As I approached the office today I found myself at a stop light behind a red Scion FR-S. While waiting for the light to turn green, my mind wandered back to the good times I had with my BRZ. Road trips, track days, ice time trials, snowy parking lots… Then the $25,000 question popped into my head – do I miss my Subaru BRZ?
It’s been three months since I swapped my BRZ for my WRX. I happened to be driving my WRX today while I thought about this. The BRZ/FR-S/86 is certainly the more fun car to drive. It’s lighter, lower to the ground than the WRX, and has one of the best electric power steering systems I’ve driven, which are notorious for insulating you from feedback from the road. Unfortunately, that’s exactly what the WRX does. The steering is too light and too isolated for my taste. That doesn’t mean it handles badly, though. Though few cars can equal the BRZ’s excellence in the handling department, the WRX does quite well. It rolls a bit more in the turns, as expected being taller and heavier, but by no means does it wallow, either. My car came with high performance all-season Yokohama tires rather than the Dunlop Sport Maxx summer tires the factory installed. But it’s still extremely competent in the corners, with limits far above what I can safely test on the street. Plus it never wags its tail the way the rear wheel drive BRZ always did.

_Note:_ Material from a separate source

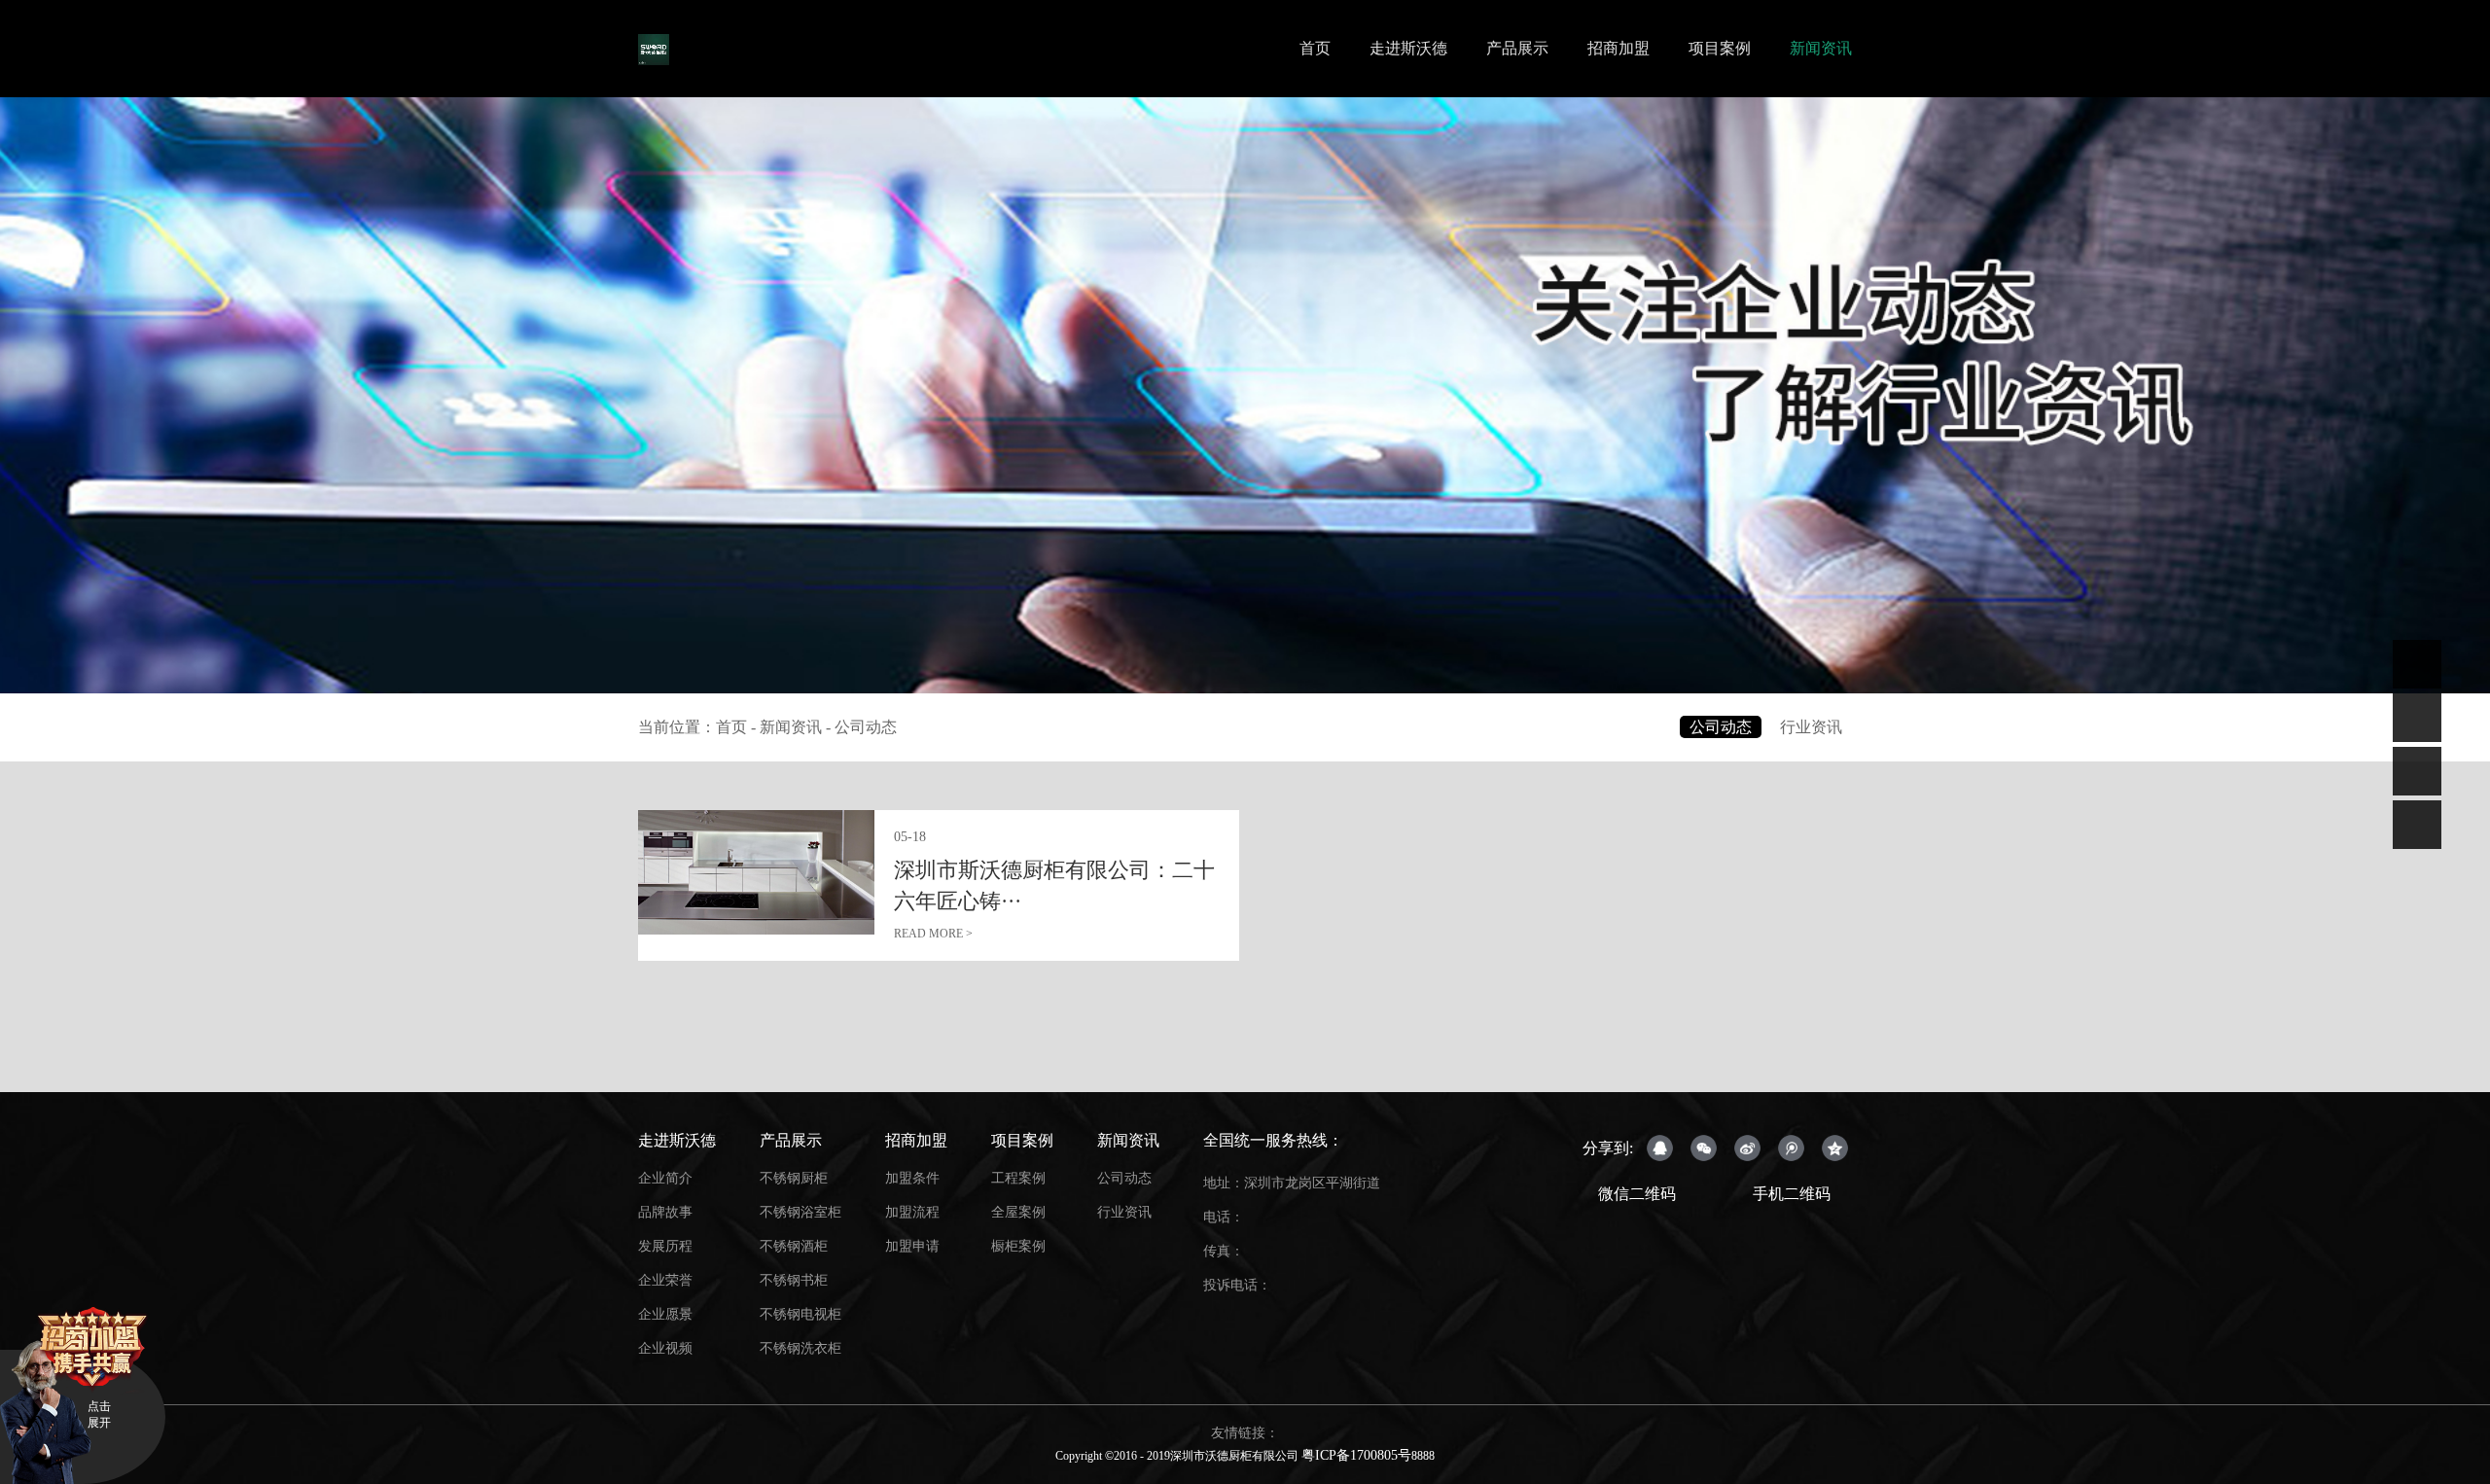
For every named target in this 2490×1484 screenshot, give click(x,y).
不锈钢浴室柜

Power is, of course, an absolute win for the WRX. It has a bunch more horsepower and torque, and all wheel drive puts it to the ground far more effectively than the BRZ, even after I replaced its original slippery “Prius tires.” This means I can squirt into tight gaps in traffic much more effectively than the BRZ, which is quite useful during my traffic filled commute. Left lane hogs are far less of a problem when I don’t have to plan a Miata style momentum pass to make sure I have enough speed to complete it before I run out of room.
The BRZ is certainly the more fun car to drive. It’s a true sports car, not an Impreza economy car turned into a hot hatch sedan. It’s an absolute dream on a twisty back road and on the track. I haven’t had the chance to try the WRX on a track yet (the day I signed up for got postponed to a day I can’t go). Though the power will be nice, I imagine that’s where its shortcomings to the BRZ will become more apparent.
But I rarely drive on the track. I don’t even get to hit the twisties very often. Where do I drive? Commuting. Almost exclusively. That’s a combination of dense highway traffic that usually moves along slightly slower than I’d prefer (see previous comment about left lane hogs), and back roads where I’m usually stuck behind a slow moving Prius. Such driving isn’t fun, no matter what car you’re in. In fact, the BRZ was worse at this than the WRX. Its stiff suspension that made it handle so well on the track transmits every bump and pothole straight to your spine. The WRX also has a firm ride, but it soaks up the bumps much better. It’s a more comfortable ride, but still firm enough to make the car handle well when you want it to. The more spacious interior is more comfortable, allowing me to sit more upright even with my car’s sunroof eating up a little headroom. It goes without saying that the extra space makes it a much more practical car than the BRZ, with a bigger trunk and a back seat that actual humans can fit in without amputations. I can get in and out of the WRX like the normal car it is, rather than the acrobatics I sometimes had to pull with my BRZ when another car parked too close to me. And with a COBB Stage 1 tune, the WRX is less jumpy off the line than either the BRZ or a stock WRX, making it much easier to drive in erratic traffic.
So as I sat there in traffic, behind the red FR-S, asking myself whether I miss my Subaru BRZ or not, what was my answer? Much to my surprise, the answer was no. I thoroughly enjoyed the car during the three years I had it. I have no regrets about buying it in the first place. It was the right car for me at the time. But that time has passed. Maybe one day I’ll get another as a toy/track car. The way depreciation is going, that shouldn’t take very long. But now, the WRX is the right car for me. It does everything I want and need.
Except haul big stuff. But that’s what the Jetta Ute will be for.
(Full disclosure: I am a Subaru Ambassador, because I really really like them.)